2017 has been a year of multiple policy changes around the world that have had a major impact on the events industry overall. Be it Brexit or Apple’s app store cleanup, event planners have a lot to consider while planning future events.
One of these major policy changes is General Data Protection Regulations (GDPR) passed by the European Union. This rule is bound to change the face of data collection and analysis overall.
So, what exactly is GDPR?
Let’s take a walk back in time and talk about the European Union Directive of 1995. This directive was adopted in order to protect the right to privacy of EU citizens. This law has been altered quite recently, giving way to the new Data Regulations aka GDPR.
With cybercrimes on the rise, these regulations were long predicted. The law tilts the compass towards the subjects, away from the data collectors.
GDPR is basically a set of rules and regulations meant for stronger and unified data regulations passed by European Parliament, the Council of the European Union and the European Commission.
To put it in simpler words, these regulations passed by the EU authorities are meant to strongly monitor the way data is collected from the citizens and utilized for multiple purposes.
To whom do these regulations apply?
Early on, the scope of data regulations in EU was limited to its premises. But, things will change after the GDPR law is passed i.e. post-May 25, 2018. EU has broadened the scope of the law across its borders as the regulations apply to all the companies residing within EU as well as those organizations directly in contact with EU citizens or dealing with EU in any way.
Say, for e.g. if you are an event planner residing in India, organizing an event in Paris. Your attendees include EU citizens as well. It is imperative that you follow the GDPR regulations for your event data.
GDPR and the Event Industry:
Once you’re familiar with the basics of the regulations, the next question that pops up in your head must be:
“So how would I be affected by this regulation and above all, why should I care?”
To answer this question, let’s take a step back and look at the current scenario of the event industry. Events have been indefinitely affected by the technological transformation.
Event technology is very much a part of the core event planning process these days, be it basic tech like AV or the integration of essential tech-tools such as event technology or VR/AR.
As a result, there has been a major shift to the online platform. This shift has resulted in the inception of a new and useful concept: Event Analytics.

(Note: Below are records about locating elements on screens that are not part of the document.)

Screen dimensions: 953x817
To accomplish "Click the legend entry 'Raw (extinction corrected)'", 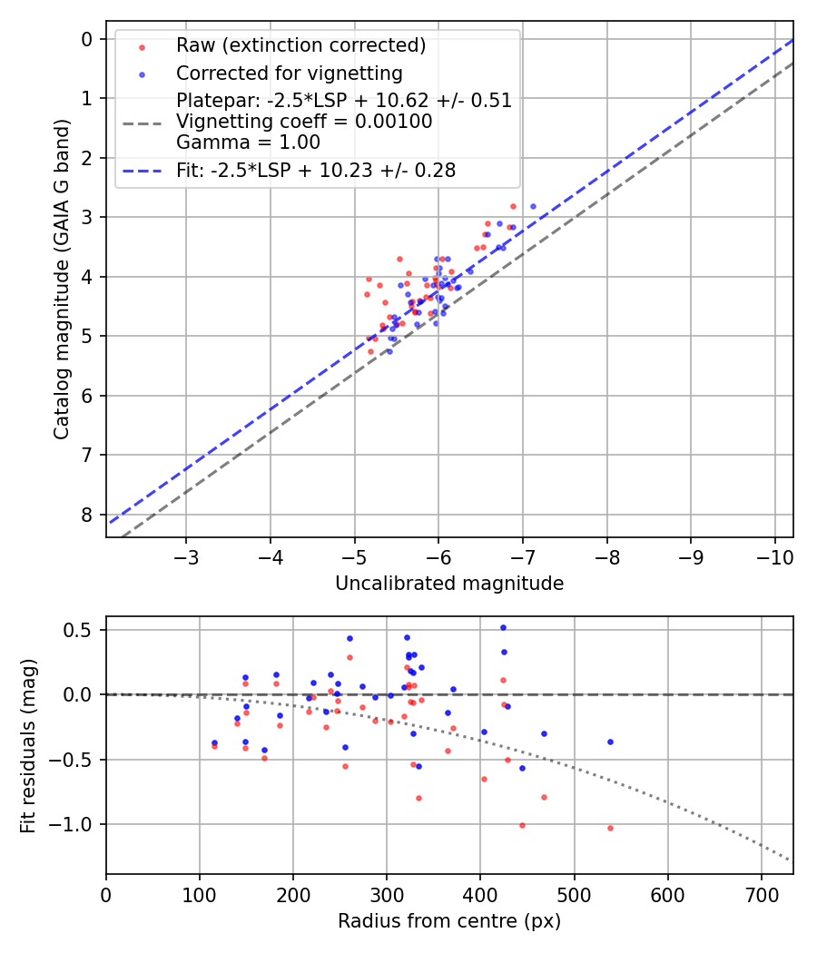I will [300, 45].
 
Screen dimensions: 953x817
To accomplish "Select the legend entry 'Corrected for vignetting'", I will [290, 73].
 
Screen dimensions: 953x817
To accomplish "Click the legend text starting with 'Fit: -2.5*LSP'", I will [316, 170].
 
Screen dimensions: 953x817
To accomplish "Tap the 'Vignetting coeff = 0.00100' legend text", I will [304, 122].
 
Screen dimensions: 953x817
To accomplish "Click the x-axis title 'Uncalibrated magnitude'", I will [449, 584].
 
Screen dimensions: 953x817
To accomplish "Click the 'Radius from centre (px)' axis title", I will [449, 921].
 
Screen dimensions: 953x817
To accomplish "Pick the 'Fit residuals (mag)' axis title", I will [28, 745].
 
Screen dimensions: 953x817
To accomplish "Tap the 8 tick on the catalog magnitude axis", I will [87, 515].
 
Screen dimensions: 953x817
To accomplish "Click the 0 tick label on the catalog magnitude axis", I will [87, 38].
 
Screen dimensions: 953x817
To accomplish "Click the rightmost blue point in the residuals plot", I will [610, 742].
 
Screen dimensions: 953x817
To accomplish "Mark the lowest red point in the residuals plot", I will [610, 828].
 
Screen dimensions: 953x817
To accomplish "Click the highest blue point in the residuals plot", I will [503, 627].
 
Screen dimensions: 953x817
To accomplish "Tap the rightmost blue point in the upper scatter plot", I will [533, 206].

Event analytics are a great way to quantify your event’s progress by analyzing your event data. You can track a lot of digital aspects of your event, from registrations to audience engagement and develop a strategy to maximize event ROI.
However, with the introduction of GDPR, event planners must abide by certain rules in terms of collecting, analyzing and utilizing their event data.
Here are a few ways in which GDPR will affect the overall planning process:
Registrations are a key way to collect attendee data that can be useful in designing an effective campaign for your event. A perfect event registration form can help you create an exhaustive and comprehensive database of all your event attendees.
However, with the GDPR in place, registrations for EU citizens will now be heavily moderated. Organizers have to be selective in terms of the information they ask for, keeping in mind the attendees’ Right to Privacy.
When it comes to the collection of event data, the main concern, in this case, is attendee consent. With the new regulations in the picture, a simple check-box won’t do. Planners must actively seek consent before collecting attendee information.
Attendees must declare that they agree to their data being utilized by the planners within the regulations. A complicated statement stating terms and conditions would no longer be an option. The agreement should be comprehensive and easily accessible to the attendees.
3. Data sharing:
Organizers must disclose clearly to the attendees about the utilization of their data. Attendees should be aware of where their data is being shared and for what purpose is it being used exactly. Upon request, it is the organizer’s duty to provide these records in a digital format.
Apart from this, the law also includes the concept of data portability. Data portability gives the right to the attendees to access their data anytime and transfer it from one controller to the other if they wish so.
4. Data-breach notification:
No event planner is a stranger to cyber-crimes. You must have seen or heard cases of cyber-thefts in terms of databases which are then misused by hackers.
It is quite imperative that planners take all precautions necessary to prevent the same. However, in case a data breach occurs, planners must report the breach within 72 hours after the organization is aware of the same and notify the necessary authorities as per the law.
5. Opting out :
The attendees whose data is being collected and utilized for marketing campaigns have the full authority to opt out at any given time. They have the authority to get their data completely removed from every database that it is stored it at any given point of time.
The organizers must honour this request and erase all records of the attendees who choose to opt out. Attendees, thus, have the ‘Right to be Forgotten’ as per GDPR.
What happens if you don’t comply with GDPR rules?
The imposition of GDPR comes by with some severe monetary penalties in case of noncompliance. If an organizer is charged with the breach of GDPR, they can be fined up to 4% of annual global turnover or €20 Million (whichever is greater).
Thus, this law is a major game changer in terms of event data and event analytics. Organizers must rethink the way they go about data collection and analysis and strategize accordingly, keeping in mind these data regulations so as to avoid any mishaps.